There are many ways to implement a Governance, Risk, and Compliance program. The following workflows form the basis of most SMB GRC programs and represent how OpenGRC is designed to work.

Compliance Workflow

  1. Create a Standard - Import or create the security framework you want to adhere to (e.g., NIST 800-171, ISO 27001)
  2. Review Controls - Each standard contains controls (requirements) that define what must be done to achieve compliance
  3. Create Implementations - Document how your organization satisfies each control requirement
  4. Perform Audits - Regularly assess whether implementations are in place and operating effectively

Internal Audit Workflow

Internal audits help you assess your security posture before external assessments or as part of continuous improvement.

  1. Define Scope - Select the standard, program, or implementations to audit
  2. Create the Audit - Initialize a new audit in OpenGRC
  3. Assess Each Item - Review controls or implementations and assign a status (Compliant, Partially Compliant, Non-Compliant, Not Applicable)
  4. Document Findings - Record observations, evidence, and recommendations
  5. Generate Reports - Create audit reports for stakeholders and leadership
  6. Track Remediation - Use findings to drive security improvements

External Audit Workflow

External audits involve third-party assessors who need evidence packages and formal documentation.

  1. Import the IRL - Load the auditor's Information Request List into OpenGRC to track their evidence requirements
  2. Create Data Requests - Generate data requests for each IRL item and assign them to the appropriate control owners
  3. Collect Evidence - Control owners respond to data requests with documentation, screenshots, and artifacts
  4. Review Submissions - Verify that collected evidence addresses each requirement
  5. Export Evidence Package - Download the complete evidence package (PDF files, zipped, with file hashes) for handoff to the external auditor
  6. Support the Assessment - Provide additional clarification as auditors review the evidence

The key difference between internal and external audits is the formal evidence collection process. External audits require documented proof that can be verified and retained, which is why the IRL import and evidence export features are central to this workflow.

Risk Management Workflow

OpenGRC allows you to manage, rank, and track cybersecurity risks in your environment. This straightforward risk management approach is sufficient for most small organizations.
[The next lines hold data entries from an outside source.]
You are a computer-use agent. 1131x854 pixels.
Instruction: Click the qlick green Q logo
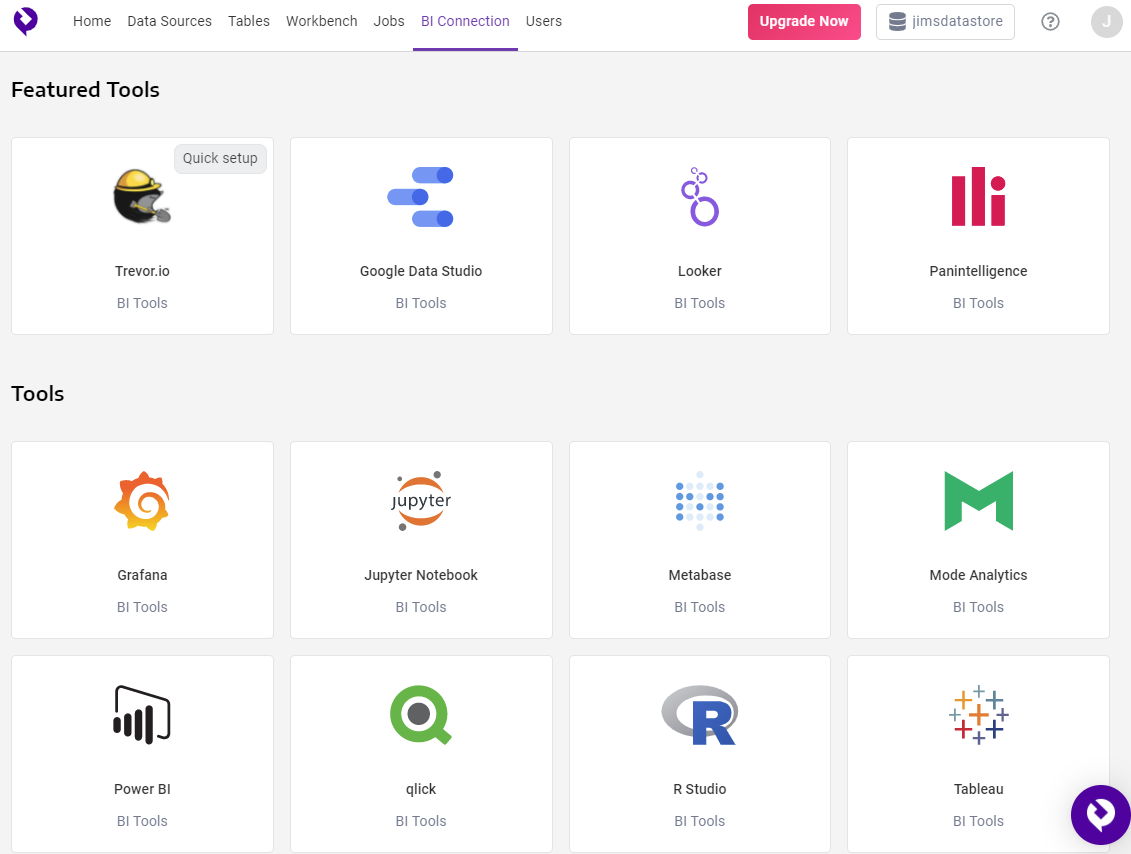[x=420, y=714]
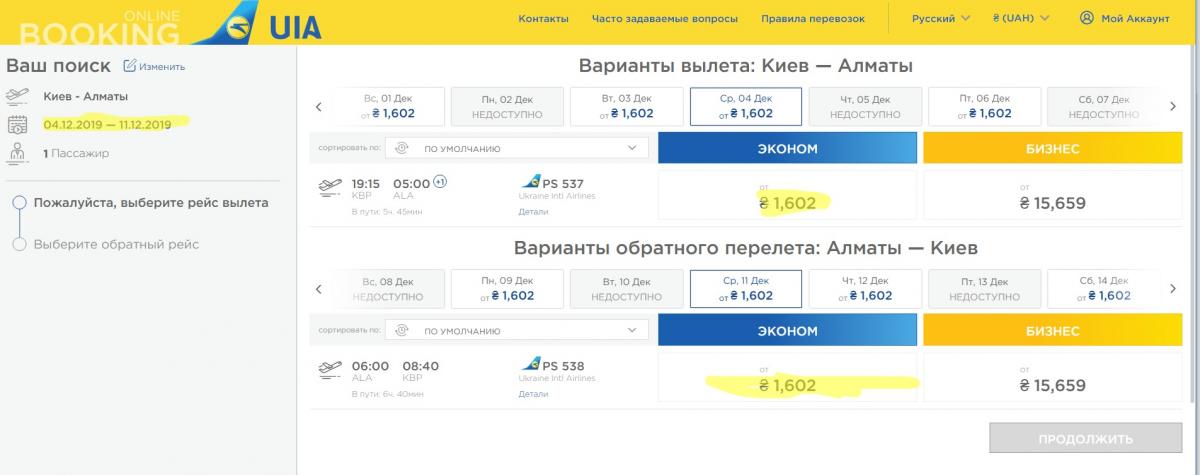
Task: Open Часто задаваемые вопросы menu item
Action: pos(665,18)
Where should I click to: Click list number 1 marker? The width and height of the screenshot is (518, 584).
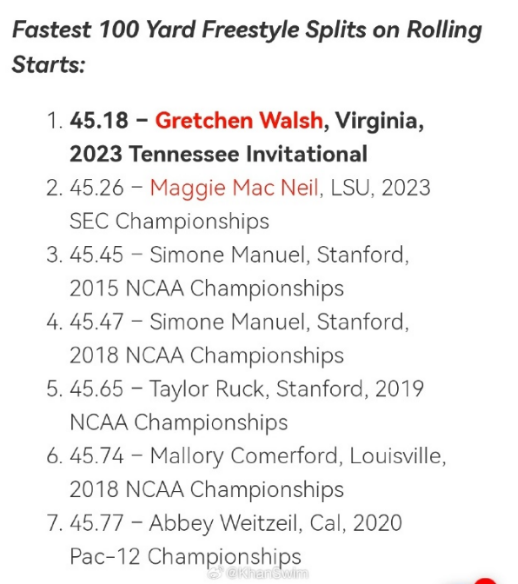(x=55, y=121)
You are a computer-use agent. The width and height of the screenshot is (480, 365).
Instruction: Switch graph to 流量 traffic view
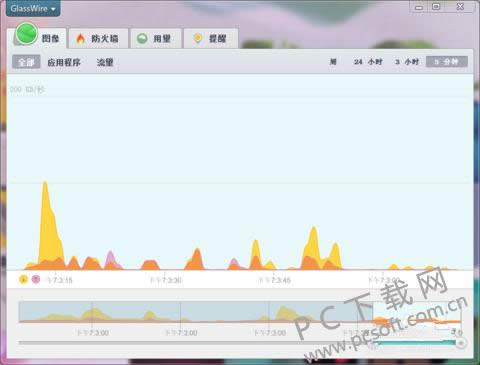tap(105, 62)
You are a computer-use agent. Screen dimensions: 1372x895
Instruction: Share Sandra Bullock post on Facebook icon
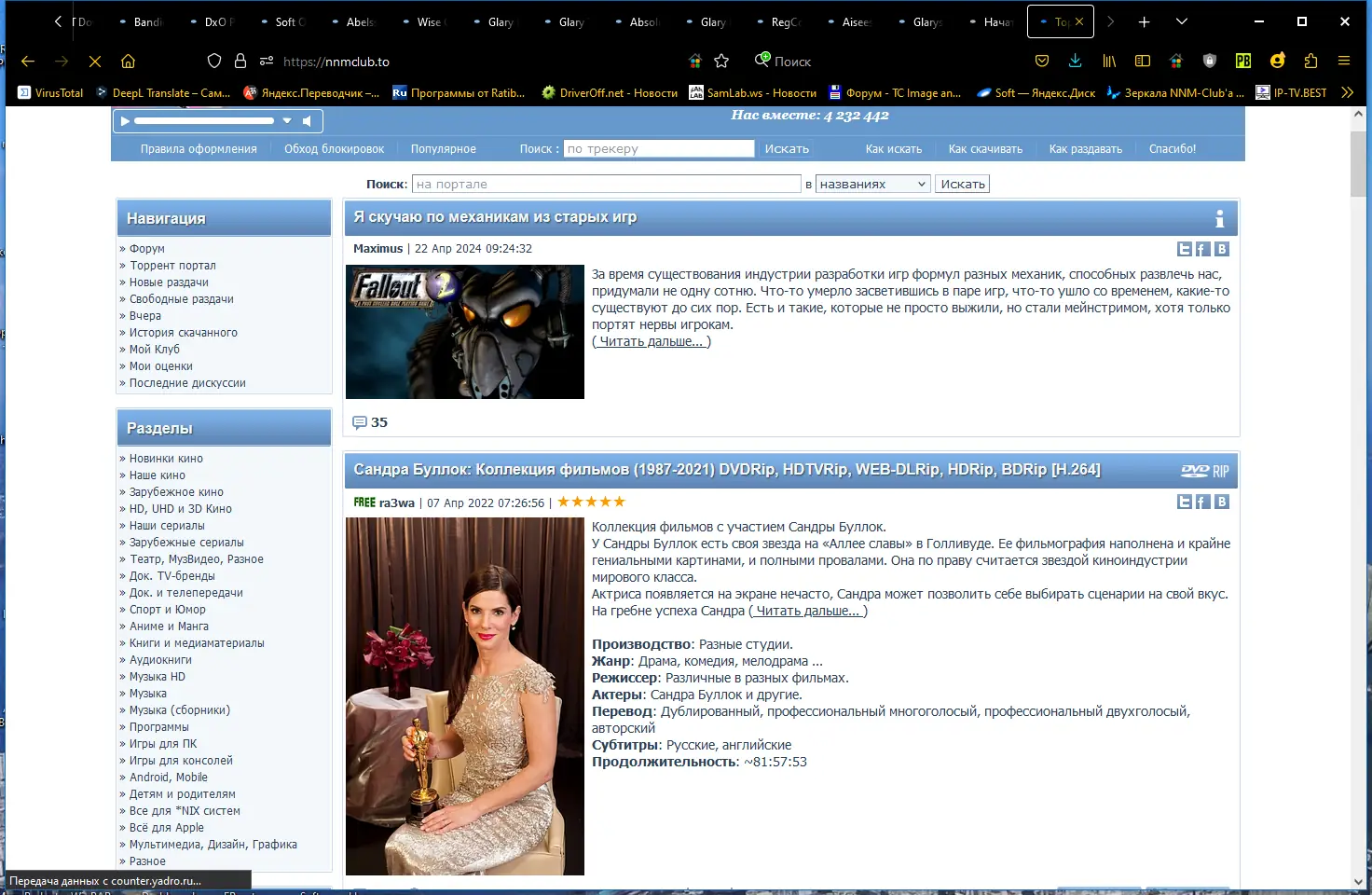[x=1202, y=502]
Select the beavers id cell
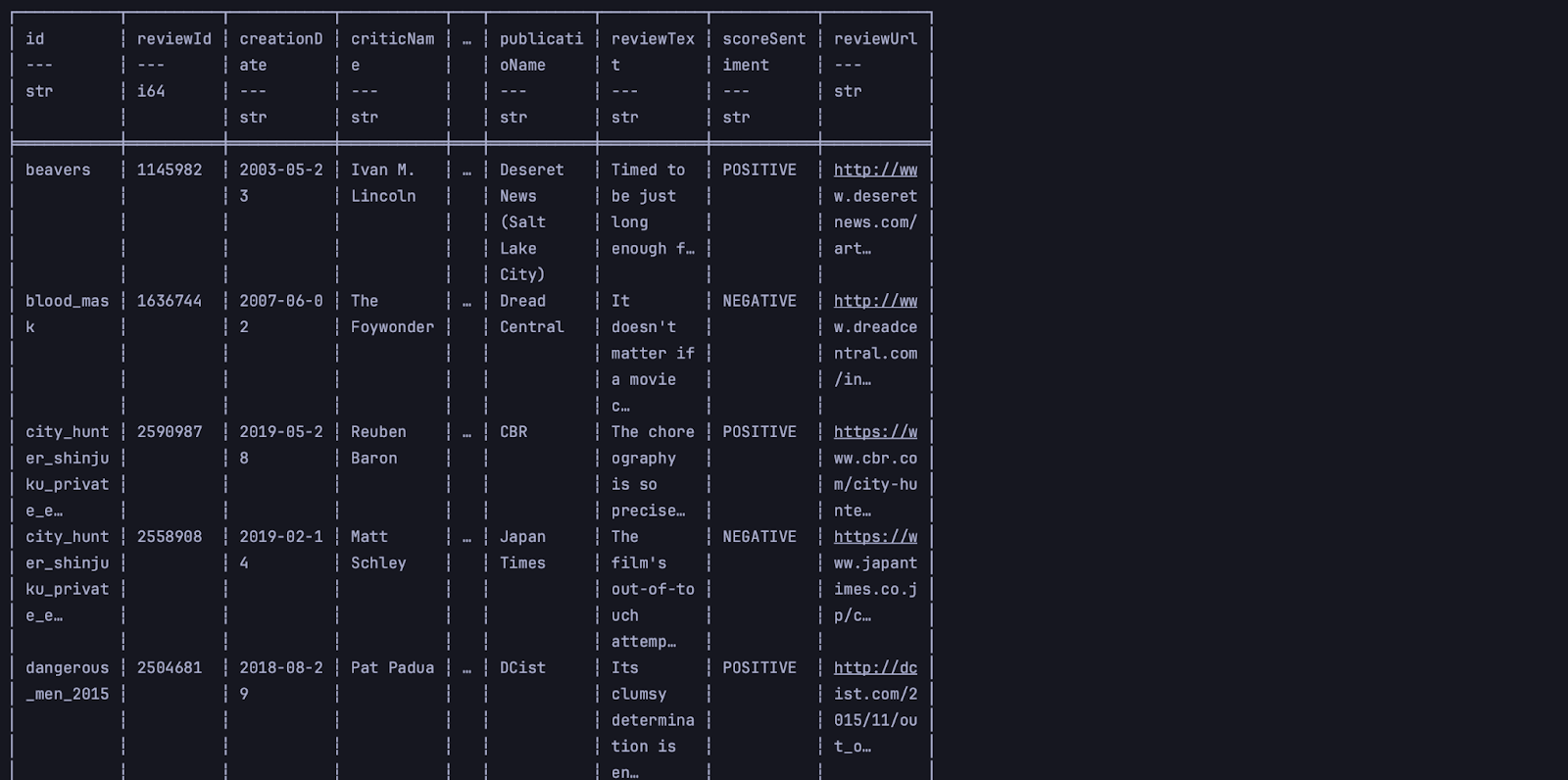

  1. Create a Risk - Document the risk scenario and potential impact
  2. Assess Inherent Risk - Rate the risk based on likelihood and impact, assuming no controls are in place
  3. Link Implementations - Associate implementations (mitigations) that reduce the likelihood or impact
  4. Assess Residual Risk - Rate the risk again with mitigations applied
  5. Monitor and Review - Use heatmaps to visualize risk posture and track changes over time

The goal is to reduce residual risk to an acceptable level based on your organization's risk appetite. While this workflow provides a solid foundation, comprehensive risk management may require additional processes beyond what is described here.